La conmovedora historia de dos hermanas gemelas que se conocieron a los 50 años

Las mujeres habían sido separadas pocos días después de su nacimiento y se criaron junto a familias adoptivas. Dolores vivió en Neuquén y Mirta en la localidad de Moreno.

La conmovedora historia de dos hermanas gemelas que se conocieron a los 50 años
La conmovedora historia de dos hermanas gemelas que se conocieron a los 50 años
COMPARTÍ ESTA NOTA

Hace pocos días, se cumplieron 10 años del conmovedor encuentro que tuvieron dos hermanas gemelas, que recién se pudieron conocer a los 50 años. Las protagonistas de esta historia fueron María Dolores Sosa Fernández, que vivía en la provincia de Neuquén, y Mirta Elizabeth Santos, quién residía en la localidad de Moreno, en la provincia de Buenos Aires.

Todo comenzó en el año 2008, cuando Dolores, una profesora de un colegio secundario de Neuquén, se enteró de un secreto familiar que le habían ocultado toda su vida. Su prima le dijo en un bar que no era hija biológica de sus padres y que además tenía una hermana. Sin embargo, nadie sabía qué había pasado con su gemela, por lo que Dolores intentó encontrarla, aunque sin éxito.

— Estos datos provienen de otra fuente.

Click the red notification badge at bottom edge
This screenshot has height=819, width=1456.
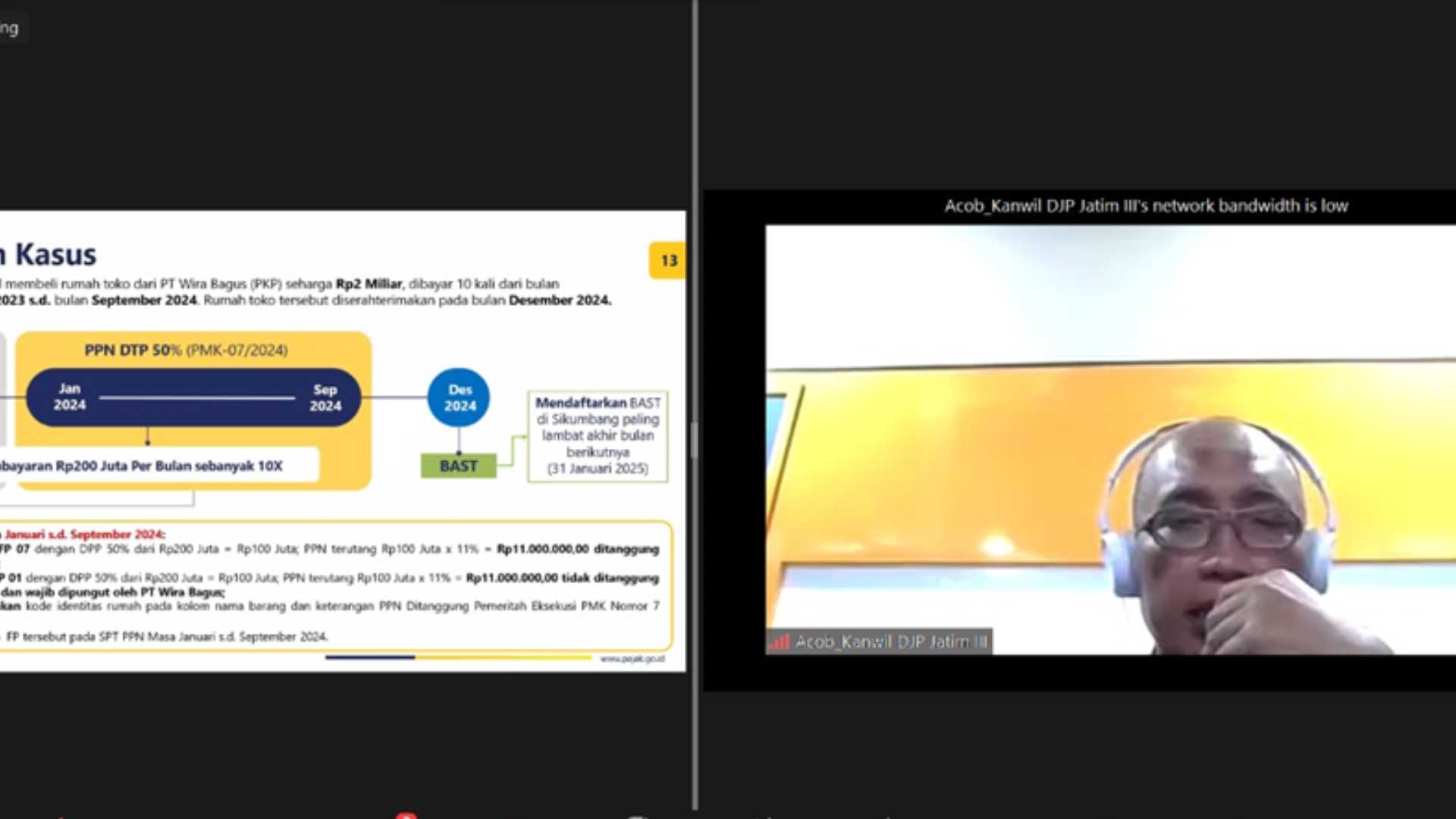pyautogui.click(x=406, y=815)
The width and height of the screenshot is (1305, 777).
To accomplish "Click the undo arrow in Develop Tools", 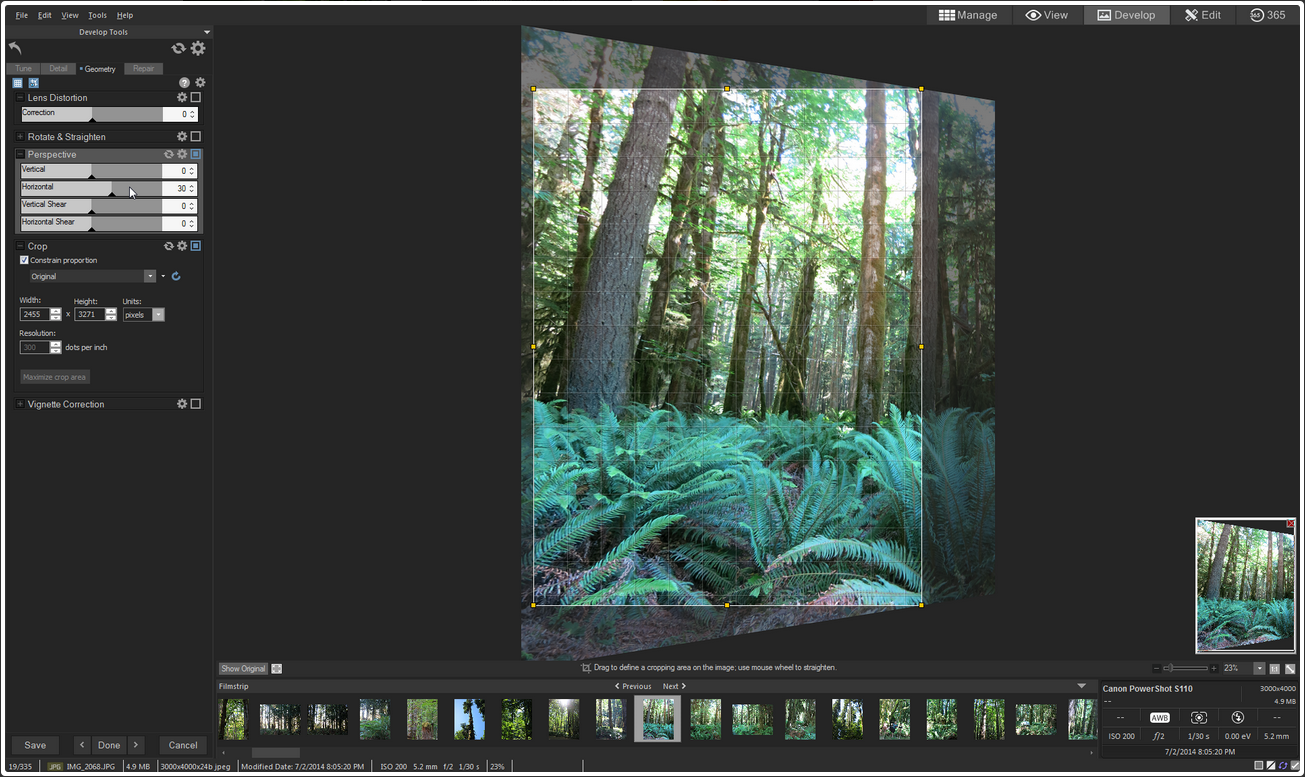I will point(15,48).
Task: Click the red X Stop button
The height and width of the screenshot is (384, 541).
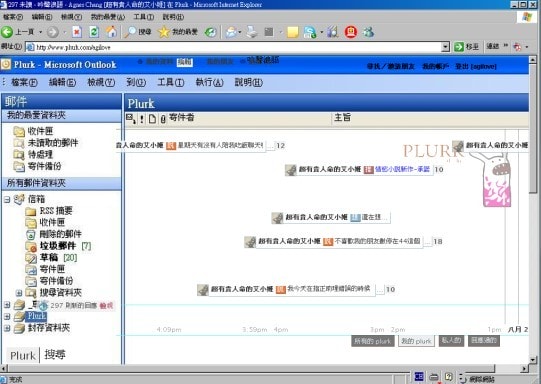Action: click(77, 32)
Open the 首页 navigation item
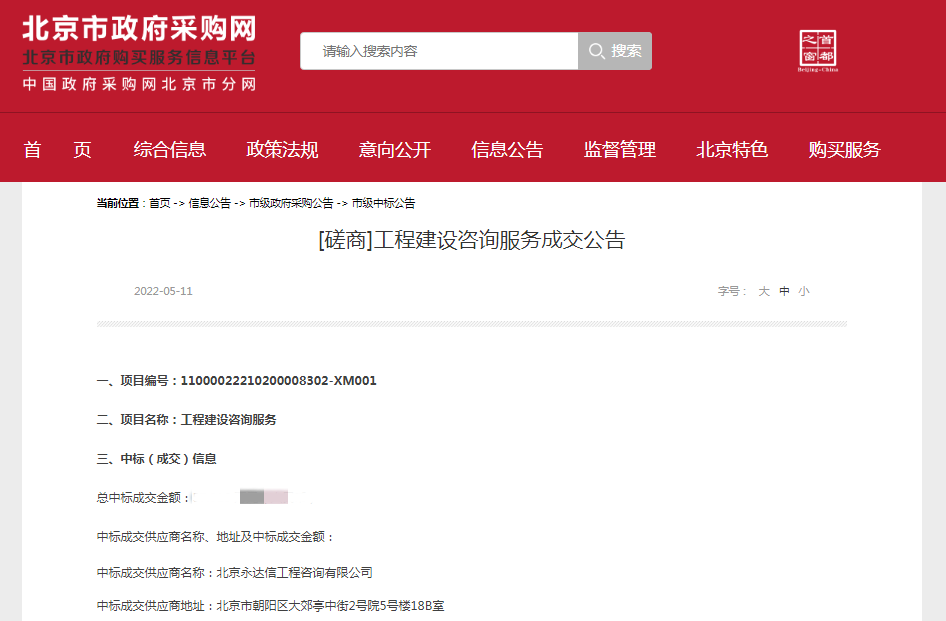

Dos años más tarde, muchos amigos de Dolores la contactaron para pregunarle por qué había aparecido en televisión, en medio de un reclamo en la localidad de Moreno. Ella consiguió el video y se dio cuenta que, efectivamente, había una mujer idéntica hablando desde Buenos Aires. Tenía que ser su hermana.

Inmediatamente, lograron contactarse con el sacerdote que estaba a cargo de la parroquia que se veía de fondo en la nota transmitida en televisión. El hombre, en un principio, se mostró incrédulo, pero no dudó cuando escuchó la voz de Dolores. Era exactamente la misma que la de Mirta Santos, una vecina “de toda la vida”. Por eso, el cura le pidió a Dolores que le grabara un video para que él, junto a otra catequista, se lo mostraran a su hermana.

El primer encuentro de las gemelas

El 28 de mayo del 2010, Mirta llamó por teléfono a Dolores y se emocionaron al contactarse por primera vez. En junio de ese año, ambas se conocieron en Buenos Aires y pasaron juntas muchos días conmovderos. Actualmente, continúan viéndose cada vez que pueden y hablan casi todos los días. Aún conservan la ilusión de conocer la identidad de su madre biológica.